Sunday, December 16, 2007

Man from Earth: Grade B

B

Man from Earth (2007)
David Lee Smith, John Billingsly, Ellen Crawford. Director Richard Schenkman.

This is definitely a thinking person’s sci-fi story because there are no space ships, no aliens, no explosions, not even any developed characters or serious human relationships. It is 87 minutes of 6 professors discussing whether it is possible that a man born 14,000 years ago, toward the end of the last ice age, could have lived to the present time. The biology professor does the mandatory hand-waving to explain that it is theoretically possible, and we are off.

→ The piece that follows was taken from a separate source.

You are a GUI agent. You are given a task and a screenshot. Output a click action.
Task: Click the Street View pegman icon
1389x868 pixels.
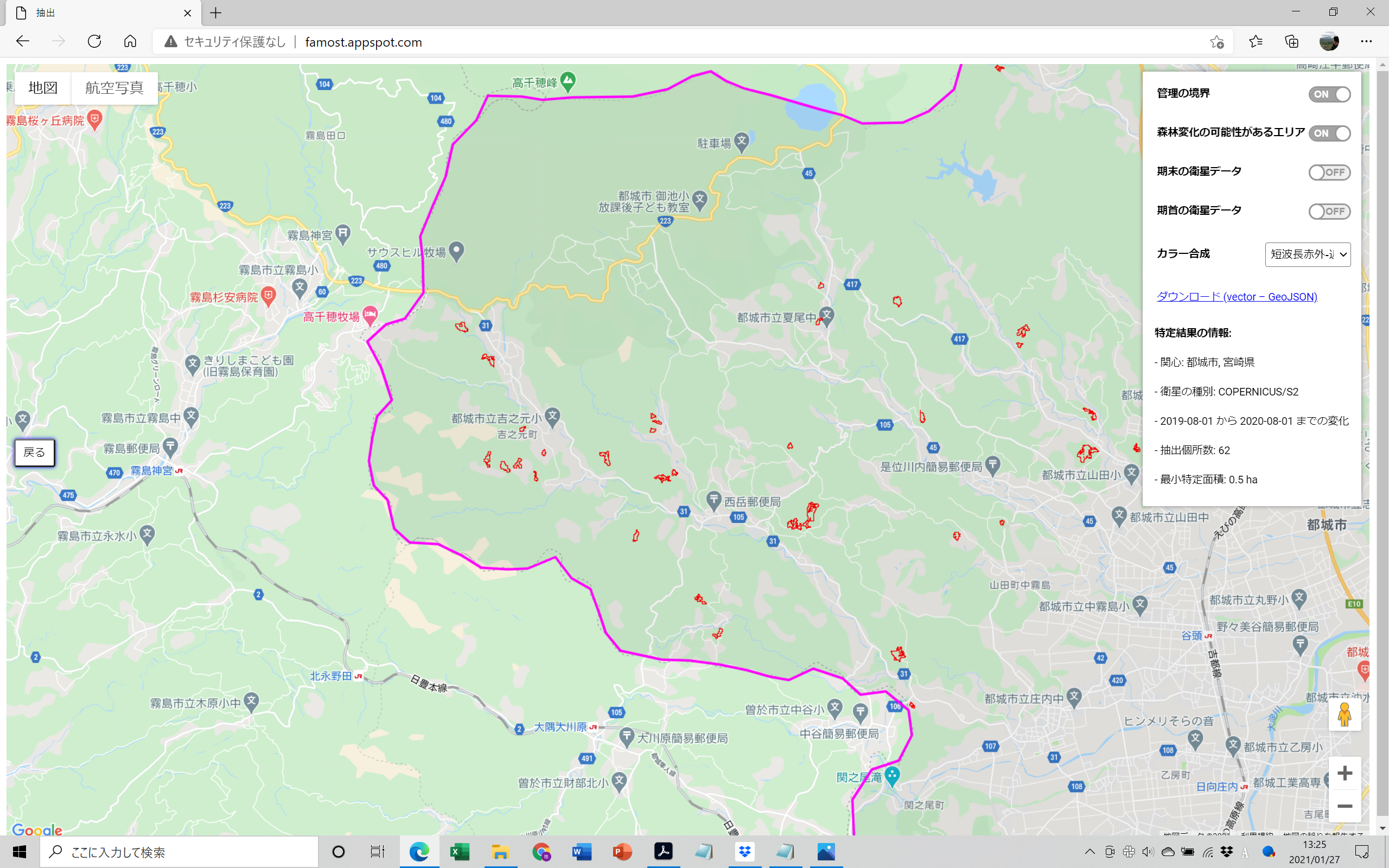[1344, 714]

Professor Oldman (get it?) (Smith) claims to be that man. He stopped visibly aging when he was 35. The others are incredulous at first, but very quickly take leave of their critical thinking and become persuaded, to various degrees. Unfortunately, their questions gravitate to what Oldman experienced and remembers about Biblical times and characters, which is, to my mind, the least interesting topic they could possibly have chosen. Nobody, not even the anthropologist or the psychiatrist, has the wit to ask about the origins of human language, social patterns, the effects of population growth, technological changes, the meaning of the cave paintings, climate changes, medicine, the invention of agriculture… I would have had a very long list of questions. But these professors are only interested in whether he knew any Christian apostles.

Acting is no more than adequate, the same for directing. I liked the way the room became increasingly cave-like as day wore into evening, but I was annoyed by the contrivance of having characters erupt into anger, tears or threats for no reason other than to break up the monotony of conversation, for the benefit of those who find conversation monotonous. On the plus side, the directing was true to the Twilight-Zone genre, an homage to Jerome Bixby, author of the novel on which the movie is based, and who wrote for Twilight Zone and the original Star Trek. If you can visualize Rod Serling monotoning, “You unlock this door with the key of imagination…”, then you are in the right mind-set to enjoy this film.